As a threshold matter, to the extent the members of an LLC do not have in place a written operating agreement, members should make the time investment to think critically about how the business should operate as well as their rights and obligations to each other and then reduce their agreement to writing, especially in view of the new rule changes. Beyond certain baseline parameters and default rules, LLC statutes promote flexibility in the management and operation of the LLC, often deferring to the operating agreement on matters such as ownership rights, management structure, organizational decision-making and dispute resolution, voluntary and involuntary transfers, and valuation considerations. Previously, the law specified that an operating agreement be a written instrument among the parties. Under the Revised Act, the definition is much broader as oral agreements, understandings of the members found in a record, and implied agreements of the members can collectively be considered the LLC’s operating agreement. As a result, more information can now be considered to define the members’ agreement on the business and their respective rights and duties, which may result in unintended consequences for some members when there is no open discussion that results in a written agreement that effectively integrates the parties’ mutual understandings.
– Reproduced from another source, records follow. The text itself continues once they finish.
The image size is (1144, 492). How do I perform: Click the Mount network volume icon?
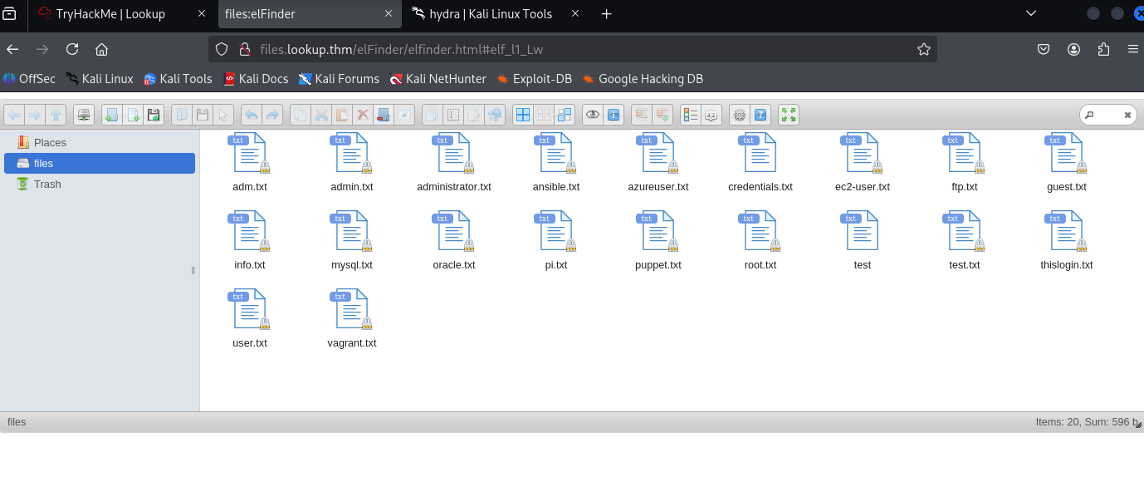(84, 115)
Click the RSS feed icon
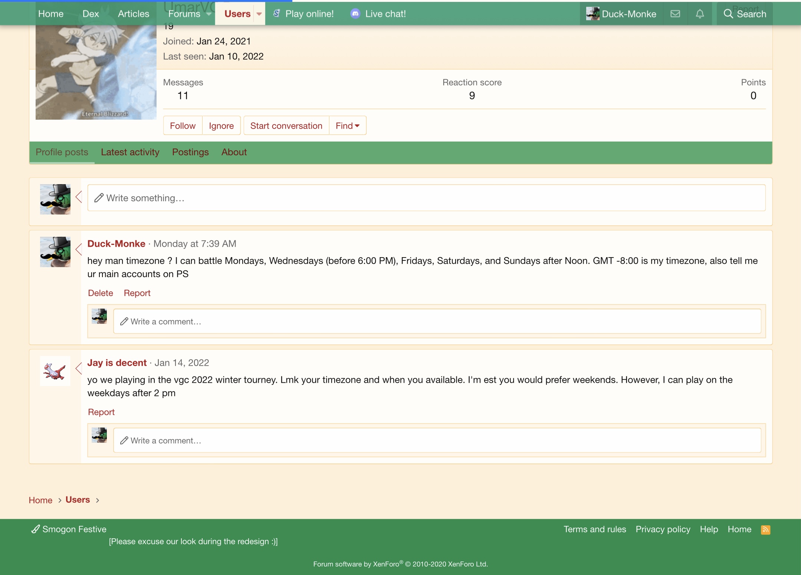This screenshot has width=801, height=575. [x=765, y=530]
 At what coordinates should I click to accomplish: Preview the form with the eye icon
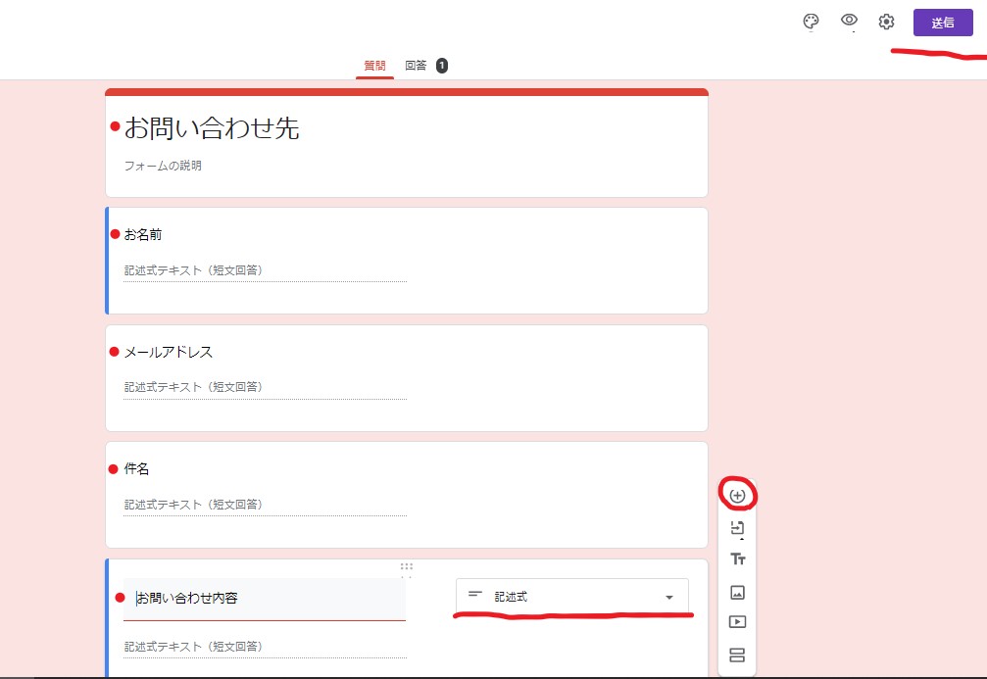click(x=849, y=22)
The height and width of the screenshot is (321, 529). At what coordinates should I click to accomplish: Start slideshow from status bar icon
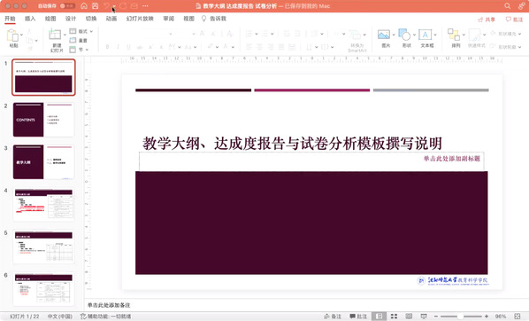[x=424, y=317]
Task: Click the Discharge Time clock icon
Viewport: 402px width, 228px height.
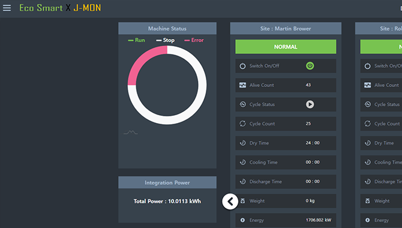Action: (x=242, y=182)
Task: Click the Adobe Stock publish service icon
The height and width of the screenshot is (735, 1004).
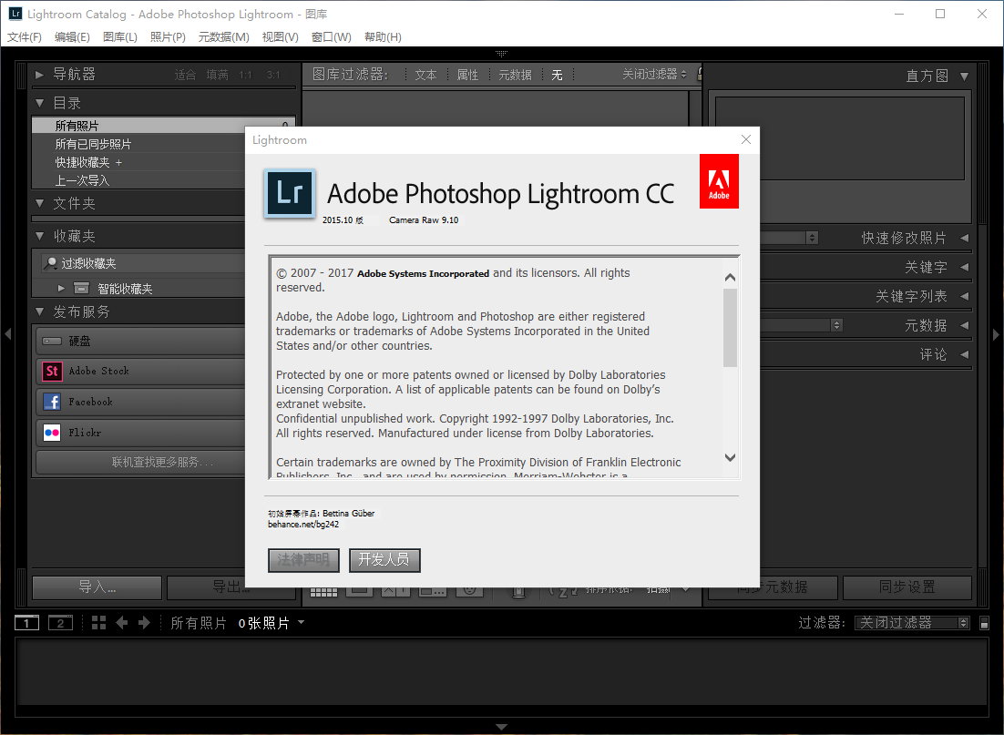Action: (x=52, y=372)
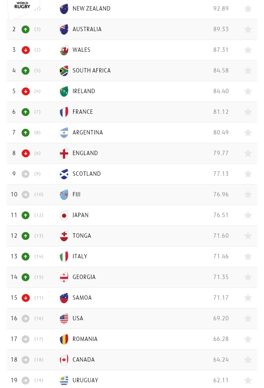Mark Georgia as favorite using star
This screenshot has width=264, height=388.
click(248, 277)
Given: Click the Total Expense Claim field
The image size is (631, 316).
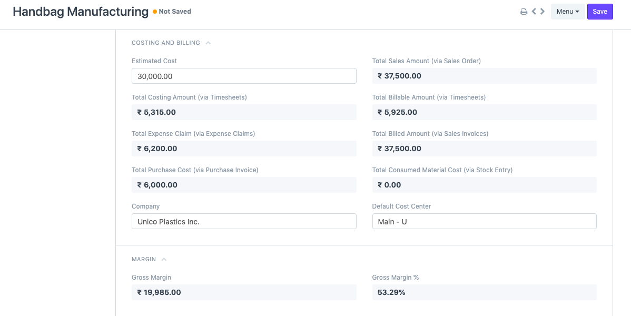Looking at the screenshot, I should (x=244, y=149).
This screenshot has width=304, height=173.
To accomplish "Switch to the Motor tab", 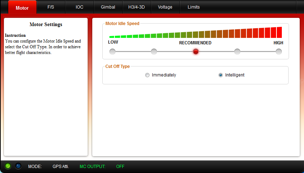I will pos(22,8).
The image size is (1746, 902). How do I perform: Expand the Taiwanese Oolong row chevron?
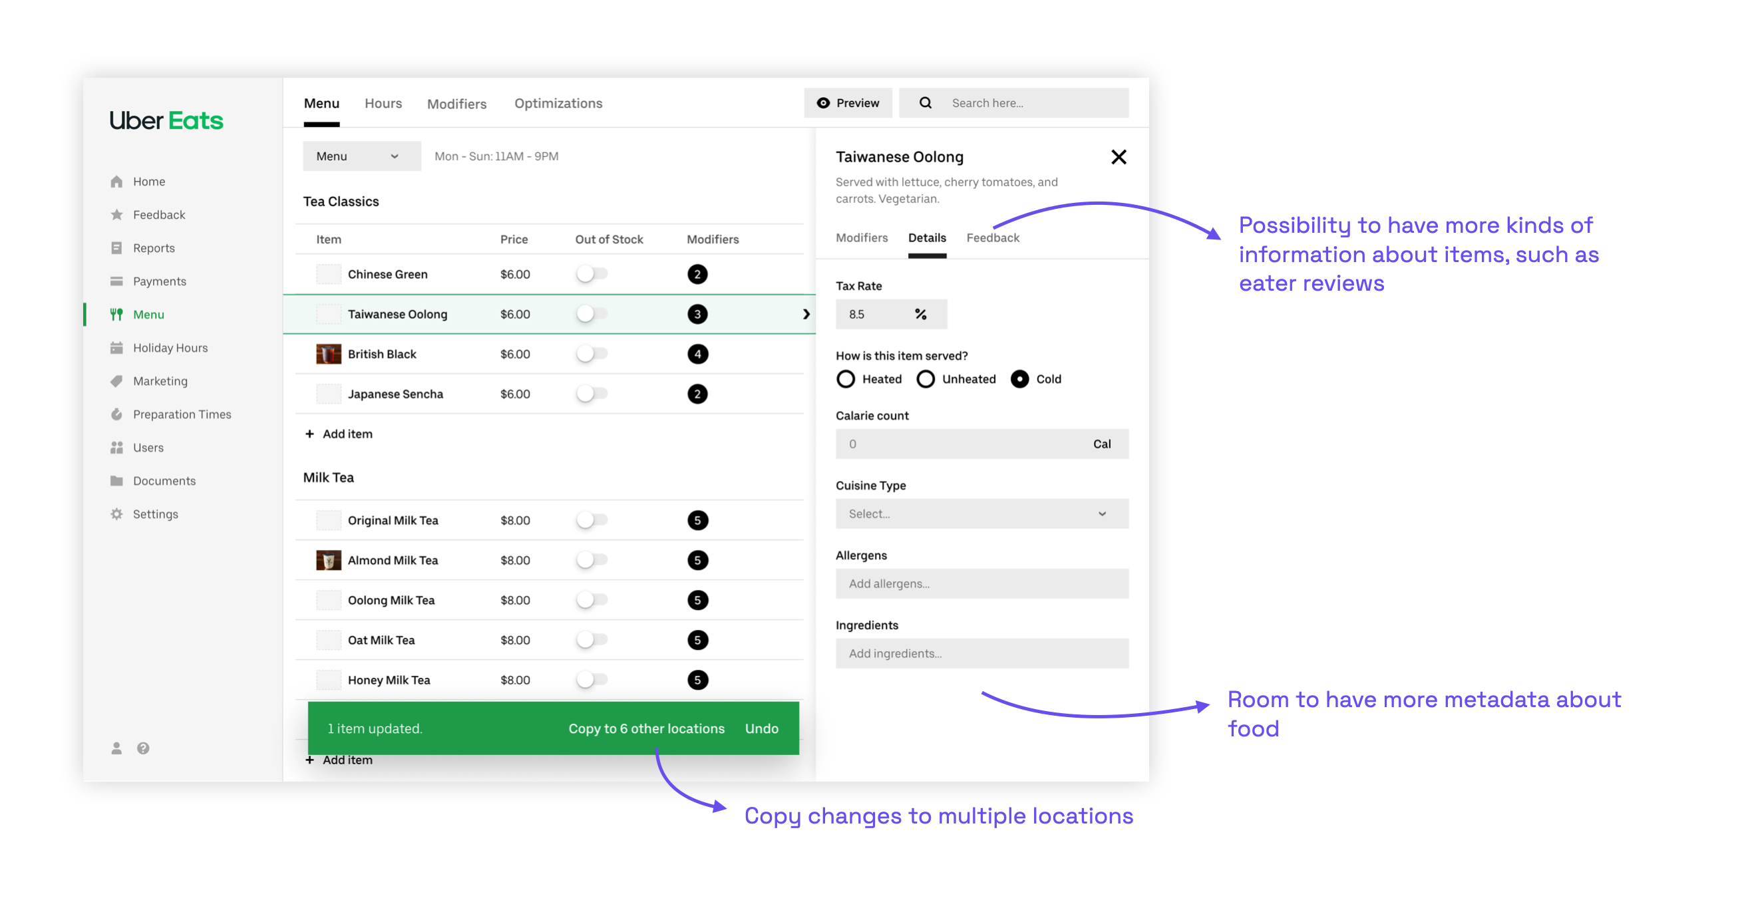click(806, 314)
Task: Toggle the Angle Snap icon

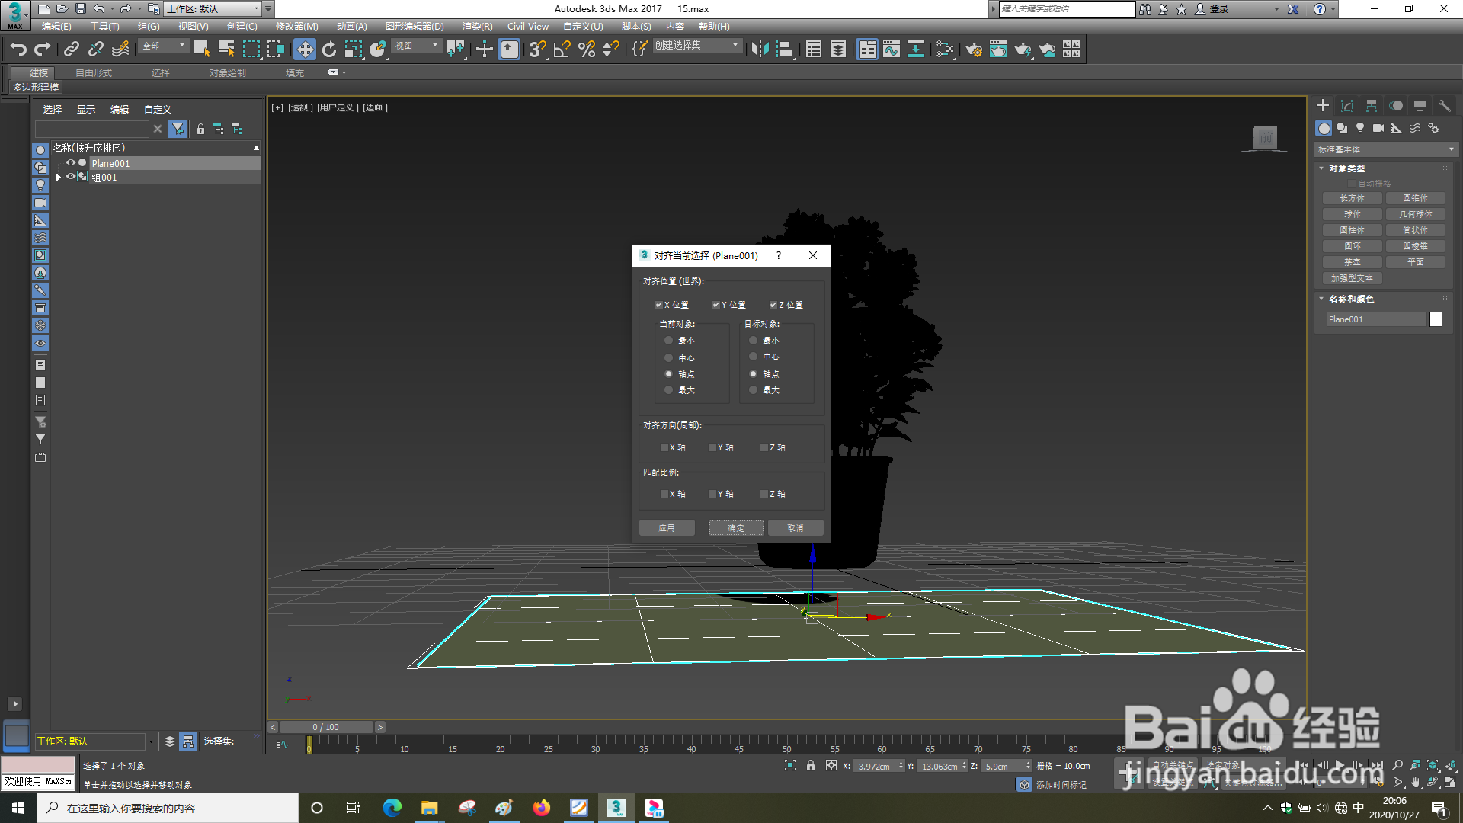Action: point(562,50)
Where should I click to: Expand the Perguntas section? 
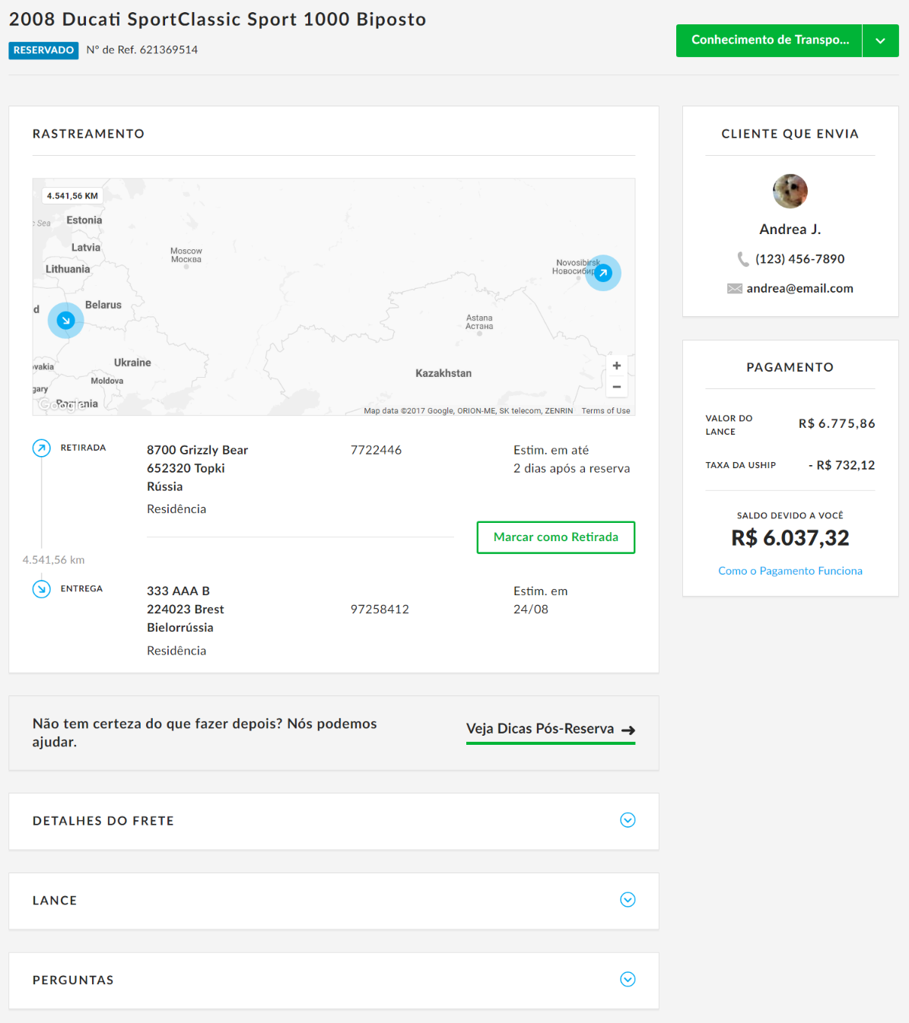[627, 979]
The members of an LLC may elect to share in the management responsibilities of their business or they may elect to vest most of the organization’s management responsibilities in a manager or board of managers. Further, the members or the manager(s) may, similar to a corporation, delegate certain managerial responsibilities or authorize officers of the LLC to act for or on behalf of the LLC. While an operating agreement may or may not establish officer appointments (but should set forth the authority to grant such appointments), the Revised Act expands upon the prior statute by providing that the operating agreement governs, among other items, the relations between the members and the LLC, the rights and duties of a person in the capacity of manager, and the conduct of the activities of the LLC. Accordingly, the members, with the input of the manager(s) (if the LLC is manager-managed), should periodically evaluate the decision-making responsibilities set forth in the operating agreement to rationalize what shall be required to constitute an act of the company. For example, agreements often contain a list of major decisions that require either a super-majority or unanimous vote. The members should review this list from time to time and consider whether its parameters and the items included (or not included) on it are still consistent with the business reality of the LLC.

Additionally, the Revised Act permits LLCs to file a statement of authority with the State of New Jersey that sets forth the authority, or the limitations on the authority, of all persons holding a particular position with the company to execute an instrument transferring real estate in the name of the LLC or otherwise bind or act on behalf of the LLC. To the extent a certificate of authority is on file, third parties contracting with a representative of an LLC are presumed to have knowledge of such individual’s authority (or his limitations), irrespective of how this individual is represented to the third party or what the LLC operating agreement says. Therefore, as a matter of good governance, it is incumbent on the members and manager(s) of the LLC to ensure that the operating agreement conforms to any filed and effective statements of authority.

An operating agreement is also an important document in that it memorializes the expectations of the members’ rights and obligations as to each other. As such, it is the primary document the members look to in the event of an offer to purchase either the company or some or all of the membership interests, the voluntary or involuntary (such as upon death, disability, bankruptcy, divorce or upon a showing of cause) withdrawal of a member, or when the members simply cannot agree on a major decision impacting the LLC. Often, these events trigger a buy-out option or a liquidation event, and the members, so as to preserve their value in the enterprise, should be continuously aware of each of these triggering events and the attendant rights of the company and non-affected members. Further, the members should be aware of the various valuation methodologies available in the event a value must be ascribed to affected membership interests.

Beyond the initial considerations regarding members’ rights outlined above, the Revised Act also implements some important changes to New Jersey LLC law that may affect the rights of members under operating agreements drafted in relation to the prior LLC statute. For example, under the Revised Act, New Jersey law now makes clear that a member’s dissociation, or withdrawal, from the LLC does not entitle the member to a distribution upon dissociation. Rather, in the absence of the members’ agreement to the contrary, the dissociating member continues to hold an economic interest but has no right to vote or participate in the management of the LLC. Alternatively, New Jersey law previously provided that, except as otherwise set forth in the operating agreement, a member was entitled to receive the fair value of his membership interest as of the date of his resignation within a reasonable time following such resignation, less all applicable valuation discounts. Therefore, under the Revised Act, if a member’s dissociation is not expressly addressed in the operating agreement, then the dissociated member will remain entitled to his share of future distributions and the subsequent appreciation of his economic interest in the LLC.

Additionally, the Revised Act also now provides for certain minority membership rights, whereby a member can apply for a judicial order of dissolution of the LLC when the manager(s) or the members in control of the LLC have acted in a manner that is oppressive and was, is or will be harmful to the applicant. This provision of the Revised Act grants new statutory rights to minority members that permits the court, on application by the affected member, to examine the interactions of the members and even the written terms of the operating agreement to determine whether the manager(s) or controlling members acted in an oppressive and harmful manner as to the applicant member. Accordingly, while this standard remains subject to further development and interpretation, its mere inclusion in the Revised Act should cause LLC owners to revisit their operating agreements and reconsider whether provisions impacting holders of minority membership interests could be considered by a court as rising to a level of bad faith.

In highlighting only a selection of the several changes brought about as a result of the enactment of the Revised Act, the article stresses the need for the New Jersey LLC to have in place a written operating agreement that is adapted to the new law. Further, the recent rule changes also present the opportunity to evaluate the principal terms of an LLC’s operating agreement with a view towards current business operations and the needs of the business’ owners.